Nuclear magnetic resonance and microcirculation: The influence of pulsatile brain-tissue motion on measurements of intravoxel incoherent motion and assessment of haemodynamics using exo- and endogenous tracers

Abstract: In this project, the potential of magnetic resonance (MR) imaging and spectroscopy in studies of microcirculation and haemodynamics was evaluated. The spatial and temporal characteristics of human pulsatile brain-tissue movements in healthy individuals, relevant for the understanding of the cerebrospinal-fluid (CSF) circulation and the pathogenesis of hydrocephalus, were thoroughly investigated. Abnormal motion patterns in brain tissue and CSF were demonstrated in patients with intracranial tumours, and navigator echoes were shown to reduce motion artifacts in phase images. Intravoxel phase dispersion, caused by a spatial distribution of brain-tissue velocities, was shown to act as a source of uncertainty in gradient-sensitised MR imaging of intravoxel incoherent motion (IVIM). The diffusion coefficient was considerably overestimated if measured during inappropriate periods in the cardiac cycle, a finding which may also prove important in IVIM-encoded echo-planar imaging (EPI).
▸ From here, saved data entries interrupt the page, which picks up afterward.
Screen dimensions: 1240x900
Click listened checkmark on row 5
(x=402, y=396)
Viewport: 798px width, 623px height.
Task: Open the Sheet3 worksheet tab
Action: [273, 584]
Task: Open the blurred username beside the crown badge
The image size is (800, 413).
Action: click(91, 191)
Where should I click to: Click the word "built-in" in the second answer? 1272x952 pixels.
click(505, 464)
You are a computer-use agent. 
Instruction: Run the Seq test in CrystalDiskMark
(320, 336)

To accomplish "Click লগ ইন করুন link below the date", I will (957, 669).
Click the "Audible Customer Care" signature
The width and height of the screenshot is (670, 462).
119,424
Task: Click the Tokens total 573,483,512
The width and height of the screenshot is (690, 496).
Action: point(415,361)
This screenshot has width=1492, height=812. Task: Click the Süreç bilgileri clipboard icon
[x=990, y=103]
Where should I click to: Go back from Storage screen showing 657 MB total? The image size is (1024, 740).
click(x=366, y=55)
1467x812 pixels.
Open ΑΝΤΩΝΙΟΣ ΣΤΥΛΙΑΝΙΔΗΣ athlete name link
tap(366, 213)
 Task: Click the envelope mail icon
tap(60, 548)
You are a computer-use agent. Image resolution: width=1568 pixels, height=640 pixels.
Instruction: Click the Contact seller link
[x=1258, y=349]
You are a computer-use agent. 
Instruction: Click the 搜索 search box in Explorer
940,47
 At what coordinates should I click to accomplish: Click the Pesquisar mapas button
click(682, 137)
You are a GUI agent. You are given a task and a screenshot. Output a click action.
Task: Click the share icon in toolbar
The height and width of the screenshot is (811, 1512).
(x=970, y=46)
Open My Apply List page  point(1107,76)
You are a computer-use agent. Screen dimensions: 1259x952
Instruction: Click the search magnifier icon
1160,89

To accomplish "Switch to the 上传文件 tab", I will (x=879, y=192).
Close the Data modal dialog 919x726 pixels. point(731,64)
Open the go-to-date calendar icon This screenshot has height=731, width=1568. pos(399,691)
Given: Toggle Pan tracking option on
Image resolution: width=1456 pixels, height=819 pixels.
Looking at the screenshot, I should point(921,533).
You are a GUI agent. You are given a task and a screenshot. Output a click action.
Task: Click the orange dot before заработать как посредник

Using IVIM-sensitive EPI, the perfusion fraction in patients with acute ischaemic stroke was shown to be considerably smaller in the infarct region than in normal tissue in the contralateral hemisphere. In a deuterium MR spectroscopy study, the D2O washout in animals, after intratissue injection, displayed a pronounced injection-volume dependence as well as a non-physiological component of signal decay. The reproducibility was reasonable in subcutaneous tissue, but rather poor in heterogeneous tumours. In a dynamic susceptibility-contrast MR imaging study, the first passage of an exogenous tracer (Gd-DTPA- BMA) was monitored in the normal human brain, and reasonable regional cerebral blood volume (rCBV) values were observed. The rCBV and the perfusion fraction in white matter showed a promising tendency to correlate. Finally, functional MR imaging (fMRI) studies of cortical activation were initiated in a typical clinical environment, and it was verified that cortical activation is observable both at 1.0 T and 1.5 T. Investigations of the field-strength dependence might, to some extent, provide information on the origin of the fMRI contrast in gradient-echo imaging.